I feel like I read somewhere that if you could deal with the arousal jumpy biting thing again, you would go with the complete ignore method while he does it. This is definitely something we have not done whole heartedly as I was worried it would be self-reinforcing in that he would be playing tug with our clothes when he does that. Do you still believe that fully ignoring him while he's doing this could work or would have worked with your dog? Or would you recommend tying his leash to something and walking away? Using the tug toy to redirect?
Thanks for your help once again. There doesn't seem to be that many people that understand this problem (even trainers) so talking to someone who has actually gone through it is invaluable.


----------



## Anele (Dec 12, 2014)

Hi, Vince. 

You are past the point where you can ignore your dog. For that to have worked, you needed to ignore the behavior consistently from the start. But that's OK, there are other things that will work. That means no tug on walks because, for now, you will not be walking your dog for anything other than to do his business and *only* for that.

*The 8 step protocol in this link, click here* (the one I gave you before) *WILL work*. But you have to follow it. Right now, your first priority is to give your dog zero opportunities to practice this behavior. That means *NO walks.* Do you promise me that you will do that? NO WALKS. Of course, you will be taking your dog out as frequently as he needs to to relieve himself, but then you are going right back inside. 
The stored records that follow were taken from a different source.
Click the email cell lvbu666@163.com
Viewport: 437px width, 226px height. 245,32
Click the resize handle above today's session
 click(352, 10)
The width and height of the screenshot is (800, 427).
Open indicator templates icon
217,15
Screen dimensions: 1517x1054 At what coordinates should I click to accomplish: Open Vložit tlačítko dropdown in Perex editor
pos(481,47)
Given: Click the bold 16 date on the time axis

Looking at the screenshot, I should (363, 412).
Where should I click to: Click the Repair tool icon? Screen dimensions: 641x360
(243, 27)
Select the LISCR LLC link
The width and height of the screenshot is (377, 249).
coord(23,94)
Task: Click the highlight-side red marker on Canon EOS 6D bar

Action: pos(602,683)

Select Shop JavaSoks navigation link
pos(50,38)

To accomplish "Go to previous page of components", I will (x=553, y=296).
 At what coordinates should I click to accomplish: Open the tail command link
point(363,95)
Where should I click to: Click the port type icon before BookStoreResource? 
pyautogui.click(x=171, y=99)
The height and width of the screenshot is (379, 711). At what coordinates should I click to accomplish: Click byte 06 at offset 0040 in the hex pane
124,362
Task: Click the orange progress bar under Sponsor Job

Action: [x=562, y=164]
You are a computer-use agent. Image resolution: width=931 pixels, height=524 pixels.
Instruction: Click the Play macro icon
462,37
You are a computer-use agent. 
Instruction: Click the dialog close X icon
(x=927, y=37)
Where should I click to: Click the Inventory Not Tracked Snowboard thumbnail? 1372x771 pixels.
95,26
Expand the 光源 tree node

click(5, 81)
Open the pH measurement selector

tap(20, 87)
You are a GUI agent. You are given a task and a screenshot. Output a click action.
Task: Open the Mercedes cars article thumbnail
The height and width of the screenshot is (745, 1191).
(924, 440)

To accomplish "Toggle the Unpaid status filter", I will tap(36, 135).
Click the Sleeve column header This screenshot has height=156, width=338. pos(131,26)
Stay on steps 1-6 for a long time...minimum a month. Keep checking in with me, maybe weekly, but promise me you won't venture out on a walk for at least a month in the meantime. Deal?


----------



## vincecarter55 (Apr 11, 2020)

Anele said:


> Hi, Vince.
> 
> You are past the point where you can ignore your dog. For that to have worked, you needed to ignore the behavior consistently from the start. But that's OK, there are other things that will work. That means no tug on walks because, for now, you will not be walking your dog for anything other than to do his business and *only* for that.
> 
> ...


Thanks again for the response! You've got a deal. So we've stopped the walks, but now he's doing the jumpy mouthy behaviour in other instances, specifically with my wife (e.g. during play when overexcited, when she is going to pick his poops up for some reason). What would you recommend we do in those situations when he starts being jumpy mouthy? Leave him? Ignore completely? Pull him into the pen for a timeout? Shove a toy in his mouth to redirect?


----------



## Anele (Dec 12, 2014)

Great! That's OK that he's doing it other places. Sometimes with behavior, it gets worse as they test it out before it extinguishes. Next step...write down all the times he does it. Include the time of day, location, and what happened before/during/after. You will find a pattern. Or tell me and I will help you find it.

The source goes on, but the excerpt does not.